彼の想いにふれるたびに、思う。メルヴィンの示す愛情には底がない。
なんて愛しげに告げるんだろう。
「アレンも、レイスも、僕の大切な弟だ。おまえたちを傷つける者を放置しておくつもりは毛頭ない。おまえがなにを恥じることなく立てるように力を尽くすと約束する」
「そうだね、兄さんならきっとそうしてくれる。これから社交界に出ようとしている僕を庇ってくれる。アレン兄さんにしているのと同じように。けれどもう遅いよ。だって兄さんは、小さい頃、王妃殿下の言いなりだったじゃないか。王妃殿下から僕らを守ってくれなかったじゃないか」
メルヴィンの体がこわばるのがわかった。服越しに、乱れる鼓動が伝わってくる。
「すまない、レイス。僕は――」
「今日はそんな話をしにきたわけじゃないですよね?」
メルヴィンの言葉を遮るように、レイスは言った。彼は、兄からの謝罪を聞きたくないのだ。

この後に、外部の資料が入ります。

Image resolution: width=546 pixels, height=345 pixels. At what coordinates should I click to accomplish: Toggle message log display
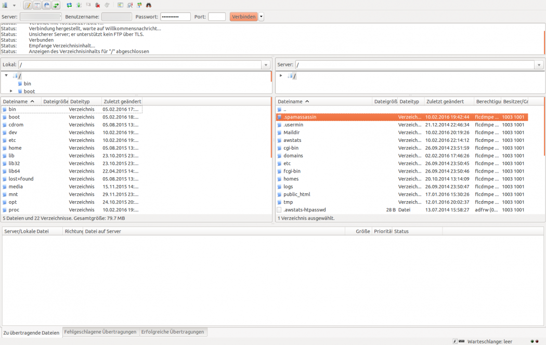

レイスの瞳の奥に、苦痛が揺れているのをフランセットは見た。メルヴィンを断罪する言葉を放ってしまった自分を、悔いているのかもしれない。
(まだ、十五歳――)
きっと、自分の感情の御し方がまだわからないのだ。
「フランセットさまは王太子妃として素晴らしいお方だ。責任感が強く、自らを律することに長け、妃としての仕事をまっとうしようとしていらっしゃる。だからこそ、フランセットさまと王妃殿下が、僕にはどうしても重なって見えるのです」
フランセットは虚を突かれた。
自分とリヴィエラ王妃が似ているだなんて、思いもしなかったことだからだ。
「僕は、兄さんがどんなふうに人を愛するのか知っています。だからこそ、兄さんがとても危ういところにいるように、僕には見えるんです」
「つまりは、こういうことか?」
低い声でメルヴィンが言った。
「おまえは、フランセットのことが気に入らなかったから薬を盛ったということなのか」
「兄さんは知らないかもしれないけれど、フランセットさまは母さんに――」
「僕がどんなふうに人を愛するのか、おまえは知っているんだろう?」
メルヴィンの声が笑みを孕んだ。その冷たさにフランセットはぞくりとする。
「フランセットは僕の妻だ。彼女を害する行為は、たとえ弟がしたことであっても許さない。それをわかった上でしたことだと理解しよう」
「そうです。僕はちゃんとわかっています。それでも」
レイスは、気圧されたかのように青ざめながらも声を絞り出した。
「それでも僕は、許せなかったんだ」
「いい覚悟だね、レイス。おまえの甘ったれた胸の内をすべて吐いてもらおうか。幼い頃から目隠しをしたままでいる四男坊を、性根から叩き直して――」
「ちょっと待ってください」
兄弟の会話を止めたのはフランセットだった。
もうこれ以上黙っていられない。ポケットの上縁を両手でつかんで、懸垂運動よろしくフランセットは体を引き上げた。
ポケットから顔を出すと、レイスはびっくりした顔で固まった。